Ativação de sítio críptico: uma mutação pode criar uma nova sequência que se parece com um sítio de splicing, redirecionando o spliceossomo para uma posição anormal.

SpliceAI para predição de mutações de splicing

O SpliceAI é uma rede neural profunda que prediz o efeito de qualquer variante no splicing, pontuando a criação ou destruição de sítios de splicing com alta precisão. Está disponível via web e linha de comando. Está agora integrado ao fluxo de trabalho de classificação de variantes de laboratórios clínicos.
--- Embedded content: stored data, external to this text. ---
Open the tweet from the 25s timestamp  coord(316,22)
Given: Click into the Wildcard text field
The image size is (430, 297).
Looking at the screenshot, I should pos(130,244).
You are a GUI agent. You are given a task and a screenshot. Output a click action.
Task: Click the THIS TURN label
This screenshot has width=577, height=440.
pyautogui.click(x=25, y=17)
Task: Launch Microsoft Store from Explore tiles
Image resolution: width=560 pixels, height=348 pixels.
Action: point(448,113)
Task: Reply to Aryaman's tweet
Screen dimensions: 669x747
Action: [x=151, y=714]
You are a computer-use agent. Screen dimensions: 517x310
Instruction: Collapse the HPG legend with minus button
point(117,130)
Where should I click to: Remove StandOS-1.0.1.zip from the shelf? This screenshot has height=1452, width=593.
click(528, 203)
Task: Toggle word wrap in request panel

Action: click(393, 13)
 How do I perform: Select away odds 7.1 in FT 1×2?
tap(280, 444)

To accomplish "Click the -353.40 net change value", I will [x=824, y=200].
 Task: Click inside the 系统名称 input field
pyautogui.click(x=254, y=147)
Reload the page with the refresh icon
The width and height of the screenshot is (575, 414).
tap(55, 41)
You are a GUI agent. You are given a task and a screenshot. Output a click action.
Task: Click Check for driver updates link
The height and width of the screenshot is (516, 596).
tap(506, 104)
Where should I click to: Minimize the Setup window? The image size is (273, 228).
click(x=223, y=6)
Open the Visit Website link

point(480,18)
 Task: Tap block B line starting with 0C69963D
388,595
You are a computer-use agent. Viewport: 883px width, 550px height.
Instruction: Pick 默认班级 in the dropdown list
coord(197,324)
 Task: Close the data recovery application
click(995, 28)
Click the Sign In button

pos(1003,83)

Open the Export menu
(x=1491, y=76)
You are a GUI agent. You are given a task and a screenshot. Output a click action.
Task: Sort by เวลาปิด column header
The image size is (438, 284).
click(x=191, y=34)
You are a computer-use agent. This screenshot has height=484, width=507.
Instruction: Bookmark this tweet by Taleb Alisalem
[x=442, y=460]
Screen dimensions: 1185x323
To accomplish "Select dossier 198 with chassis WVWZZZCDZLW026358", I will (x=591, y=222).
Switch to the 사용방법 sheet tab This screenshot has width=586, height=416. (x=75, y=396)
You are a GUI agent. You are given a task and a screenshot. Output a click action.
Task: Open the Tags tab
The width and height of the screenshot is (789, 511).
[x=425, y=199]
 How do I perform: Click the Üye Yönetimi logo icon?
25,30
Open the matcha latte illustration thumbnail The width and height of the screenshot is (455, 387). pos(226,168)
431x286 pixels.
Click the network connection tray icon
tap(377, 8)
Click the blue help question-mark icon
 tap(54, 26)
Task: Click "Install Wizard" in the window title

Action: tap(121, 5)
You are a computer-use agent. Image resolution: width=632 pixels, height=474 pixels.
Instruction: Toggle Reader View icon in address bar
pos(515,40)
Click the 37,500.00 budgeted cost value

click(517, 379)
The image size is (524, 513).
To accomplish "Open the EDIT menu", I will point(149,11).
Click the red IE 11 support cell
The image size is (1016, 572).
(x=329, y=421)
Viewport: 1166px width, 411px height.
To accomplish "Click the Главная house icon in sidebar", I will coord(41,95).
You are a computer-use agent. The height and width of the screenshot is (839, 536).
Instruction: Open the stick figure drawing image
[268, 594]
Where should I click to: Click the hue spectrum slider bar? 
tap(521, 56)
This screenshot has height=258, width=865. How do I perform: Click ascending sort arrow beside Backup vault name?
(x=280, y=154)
Para qualquer variante próxima a uma borda éxon-íntron (±50 pb), verificar o escore SpliceAI é boa prática.

Terapêutica Modificadora de Splicing

O splicing tornou-se um alvo terapêutico:

Oligonucleotídeos antisense (ASOs): pequenas moléculas de RNA sintético que ligam a sequências específicas do pré-mRNA e bloqueiam sítios de splicing ou sequências regulatórias. Nusinersen (atrofia muscular espinhal), mipomersen (hipercolesterolemia).

Pequenas moléculas: risdiplam (atrofia muscular espinhal) modifica o splicing do SMN2 para incluir o éxon 7 por ligação a uma proteína SR.

Medindo o Splicing Alternativo

O RNA-seq pode detectar isoformas alternativas:

Nível de isoforma: contagem de reads que mapeiam para transcritos específicos. Ferramentas: Salmon, RSEM, kallisto.

Evento de nível de éxon: para cada evento de splicing candidato, PSI (Percent Spliced In) mede a proporção de transcritos que incluem o éxon: PSI = reads de inclusão / (reads de inclusão + reads de exclusão).

Ferramentas de análise de splicing diferencial: rMATS, SUPPA2, DEXSeq.

Por Que o Splicing Alternativo Importa para a Bioinformática

  • Mapeamento de leituras de RNA-seq: reads que abrangem junções de éxons precisam ser mapeadas corretamente em relação às isoformas conhecidas — STAR e HISAT2 fazem isso por padrão
  • Quantificação de nível de transcrição: distinguir entre isoformas de um mesmo gene requer reads de éxon de comprimento total ou dados de sequenciamento de longa leitura
  • Anotação de variantes: variantes em éxons constitutivos têm impacto garantido; variantes em éxons cassete afetam apenas isoformas que o incluem
  • Análise de proteoma: proteômica de massa pode distinguir peptídeos exclusivos de diferentes isoformas, validando a expressão da proteína isoforma-específica

O splicing alternativo é onde a complexidade do genoma de 20.000 genes se expande para um proteoma de centenas de milhares de proteínas distintas.